=== Exercise description ===
Reproduce the full set of records verbatim.

=== Records for the task ===
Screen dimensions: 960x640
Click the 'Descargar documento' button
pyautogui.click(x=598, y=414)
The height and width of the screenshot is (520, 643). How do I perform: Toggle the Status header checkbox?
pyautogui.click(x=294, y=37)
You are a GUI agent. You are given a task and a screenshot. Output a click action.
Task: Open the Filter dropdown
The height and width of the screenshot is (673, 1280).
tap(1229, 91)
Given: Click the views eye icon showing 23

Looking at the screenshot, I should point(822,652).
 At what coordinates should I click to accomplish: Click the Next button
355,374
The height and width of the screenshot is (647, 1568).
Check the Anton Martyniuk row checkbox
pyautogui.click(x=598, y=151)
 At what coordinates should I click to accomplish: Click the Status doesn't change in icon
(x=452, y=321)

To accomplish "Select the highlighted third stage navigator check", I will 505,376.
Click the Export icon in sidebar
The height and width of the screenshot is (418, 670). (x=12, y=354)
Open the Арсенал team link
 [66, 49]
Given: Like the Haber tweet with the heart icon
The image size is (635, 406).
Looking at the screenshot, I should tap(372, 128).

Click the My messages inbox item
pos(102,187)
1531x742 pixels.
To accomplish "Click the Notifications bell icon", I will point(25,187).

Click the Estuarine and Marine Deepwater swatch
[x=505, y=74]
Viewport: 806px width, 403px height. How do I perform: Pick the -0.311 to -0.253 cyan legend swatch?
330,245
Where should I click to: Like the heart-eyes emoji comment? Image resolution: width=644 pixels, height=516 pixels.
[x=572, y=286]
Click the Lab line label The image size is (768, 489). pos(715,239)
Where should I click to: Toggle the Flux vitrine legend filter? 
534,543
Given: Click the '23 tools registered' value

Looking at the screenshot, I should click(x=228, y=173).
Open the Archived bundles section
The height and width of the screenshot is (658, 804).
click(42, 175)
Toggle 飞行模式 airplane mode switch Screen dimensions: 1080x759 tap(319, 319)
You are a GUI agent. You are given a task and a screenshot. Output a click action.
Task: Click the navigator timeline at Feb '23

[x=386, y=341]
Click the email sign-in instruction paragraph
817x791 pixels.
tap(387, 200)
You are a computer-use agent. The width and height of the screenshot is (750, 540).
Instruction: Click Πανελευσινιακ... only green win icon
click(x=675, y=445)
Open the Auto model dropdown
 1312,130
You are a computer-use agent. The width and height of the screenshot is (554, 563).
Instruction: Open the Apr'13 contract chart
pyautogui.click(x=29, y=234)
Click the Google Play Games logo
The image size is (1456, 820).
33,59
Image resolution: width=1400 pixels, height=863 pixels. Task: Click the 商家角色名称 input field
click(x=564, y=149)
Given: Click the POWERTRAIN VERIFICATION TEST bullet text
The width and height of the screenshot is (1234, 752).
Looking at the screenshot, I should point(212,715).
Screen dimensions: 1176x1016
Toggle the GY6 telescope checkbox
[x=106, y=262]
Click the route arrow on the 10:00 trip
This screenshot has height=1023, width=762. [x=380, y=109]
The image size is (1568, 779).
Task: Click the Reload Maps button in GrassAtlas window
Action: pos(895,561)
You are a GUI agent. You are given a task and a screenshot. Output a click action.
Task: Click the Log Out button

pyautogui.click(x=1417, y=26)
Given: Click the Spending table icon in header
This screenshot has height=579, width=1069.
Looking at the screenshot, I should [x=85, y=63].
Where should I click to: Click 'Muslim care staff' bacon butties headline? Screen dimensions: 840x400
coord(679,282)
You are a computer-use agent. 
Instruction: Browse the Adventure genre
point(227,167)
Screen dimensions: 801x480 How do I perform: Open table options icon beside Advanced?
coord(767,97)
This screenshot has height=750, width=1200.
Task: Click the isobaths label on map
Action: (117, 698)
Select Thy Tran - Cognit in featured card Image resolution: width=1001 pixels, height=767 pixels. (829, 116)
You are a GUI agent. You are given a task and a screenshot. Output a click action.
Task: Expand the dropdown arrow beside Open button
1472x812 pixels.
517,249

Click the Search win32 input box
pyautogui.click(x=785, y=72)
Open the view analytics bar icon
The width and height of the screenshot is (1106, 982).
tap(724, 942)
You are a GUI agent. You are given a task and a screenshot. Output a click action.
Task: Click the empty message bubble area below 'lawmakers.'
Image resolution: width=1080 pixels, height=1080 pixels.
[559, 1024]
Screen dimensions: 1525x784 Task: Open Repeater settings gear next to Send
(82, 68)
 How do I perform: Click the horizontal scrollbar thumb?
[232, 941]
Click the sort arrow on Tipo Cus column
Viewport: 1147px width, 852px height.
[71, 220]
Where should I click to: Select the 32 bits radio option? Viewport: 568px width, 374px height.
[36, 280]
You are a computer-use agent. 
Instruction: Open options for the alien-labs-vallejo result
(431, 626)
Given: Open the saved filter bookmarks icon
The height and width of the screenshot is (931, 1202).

=== Exercise answer ===
Screen dimensions: 960x640
Click the 'Descargar documento' button
pyautogui.click(x=598, y=414)
The height and width of the screenshot is (520, 643). How do I perform: Toggle the Status header checkbox?
pyautogui.click(x=294, y=37)
You are a GUI agent. You are given a task and a screenshot. Output a click action.
Task: Open the Filter dropdown
The height and width of the screenshot is (673, 1280).
tap(1229, 91)
Given: Click the views eye icon showing 23

Looking at the screenshot, I should point(822,652).
 At what coordinates should I click to accomplish: Click the Next button
355,374
The height and width of the screenshot is (647, 1568).
Check the Anton Martyniuk row checkbox
pyautogui.click(x=598, y=151)
 At what coordinates should I click to accomplish: Click the Status doesn't change in icon
(x=452, y=321)

To accomplish "Select the highlighted third stage navigator check", I will 505,376.
Click the Export icon in sidebar
The height and width of the screenshot is (418, 670). (x=12, y=354)
Open the Арсенал team link
 [66, 49]
Given: Like the Haber tweet with the heart icon
The image size is (635, 406).
Looking at the screenshot, I should tap(372, 128).

Click the My messages inbox item
pos(102,187)
1531x742 pixels.
To accomplish "Click the Notifications bell icon", I will point(25,187).

Click the Estuarine and Marine Deepwater swatch
[x=505, y=74]
Viewport: 806px width, 403px height. How do I perform: Pick the -0.311 to -0.253 cyan legend swatch?
330,245
Where should I click to: Like the heart-eyes emoji comment? Image resolution: width=644 pixels, height=516 pixels.
[x=572, y=286]
Click the Lab line label The image size is (768, 489). pos(715,239)
Where should I click to: Toggle the Flux vitrine legend filter? 
534,543
Given: Click the '23 tools registered' value

Looking at the screenshot, I should click(x=228, y=173).
Open the Archived bundles section
The height and width of the screenshot is (658, 804).
click(42, 175)
Toggle 飞行模式 airplane mode switch Screen dimensions: 1080x759 tap(319, 319)
You are a GUI agent. You are given a task and a screenshot. Output a click action.
Task: Click the navigator timeline at Feb '23

[x=386, y=341]
Click the email sign-in instruction paragraph
817x791 pixels.
tap(387, 200)
You are a computer-use agent. The width and height of the screenshot is (750, 540).
Instruction: Click Πανελευσινιακ... only green win icon
click(x=675, y=445)
Open the Auto model dropdown
 1312,130
You are a computer-use agent. The width and height of the screenshot is (554, 563).
Instruction: Open the Apr'13 contract chart
pyautogui.click(x=29, y=234)
Click the Google Play Games logo
The image size is (1456, 820).
33,59
Image resolution: width=1400 pixels, height=863 pixels. Task: Click the 商家角色名称 input field
click(x=564, y=149)
Given: Click the POWERTRAIN VERIFICATION TEST bullet text
The width and height of the screenshot is (1234, 752).
Looking at the screenshot, I should point(212,715).
Screen dimensions: 1176x1016
Toggle the GY6 telescope checkbox
[x=106, y=262]
Click the route arrow on the 10:00 trip
This screenshot has height=1023, width=762. [x=380, y=109]
The image size is (1568, 779).
Task: Click the Reload Maps button in GrassAtlas window
Action: pos(895,561)
You are a GUI agent. You are given a task and a screenshot. Output a click action.
Task: Click the Log Out button

pyautogui.click(x=1417, y=26)
Given: Click the Spending table icon in header
This screenshot has height=579, width=1069.
Looking at the screenshot, I should [x=85, y=63].
Where should I click to: Click 'Muslim care staff' bacon butties headline? Screen dimensions: 840x400
coord(679,282)
You are a computer-use agent. 
Instruction: Browse the Adventure genre
point(227,167)
Screen dimensions: 801x480 How do I perform: Open table options icon beside Advanced?
coord(767,97)
This screenshot has height=750, width=1200.
Task: Click the isobaths label on map
Action: (117, 698)
Select Thy Tran - Cognit in featured card Image resolution: width=1001 pixels, height=767 pixels. (829, 116)
You are a GUI agent. You are given a task and a screenshot. Output a click action.
Task: Expand the dropdown arrow beside Open button
1472x812 pixels.
517,249

Click the Search win32 input box
pyautogui.click(x=785, y=72)
Open the view analytics bar icon
The width and height of the screenshot is (1106, 982).
tap(724, 942)
You are a GUI agent. You are given a task and a screenshot. Output a click action.
Task: Click the empty message bubble area below 'lawmakers.'
Image resolution: width=1080 pixels, height=1080 pixels.
[559, 1024]
Screen dimensions: 1525x784 Task: Open Repeater settings gear next to Send
(82, 68)
 How do I perform: Click the horizontal scrollbar thumb?
[232, 941]
Click the sort arrow on Tipo Cus column
Viewport: 1147px width, 852px height.
[71, 220]
Where should I click to: Select the 32 bits radio option? Viewport: 568px width, 374px height.
[36, 280]
You are a computer-use agent. 
Instruction: Open options for the alien-labs-vallejo result
(431, 626)
Given: Open the saved filter bookmarks icon
The height and width of the screenshot is (931, 1202).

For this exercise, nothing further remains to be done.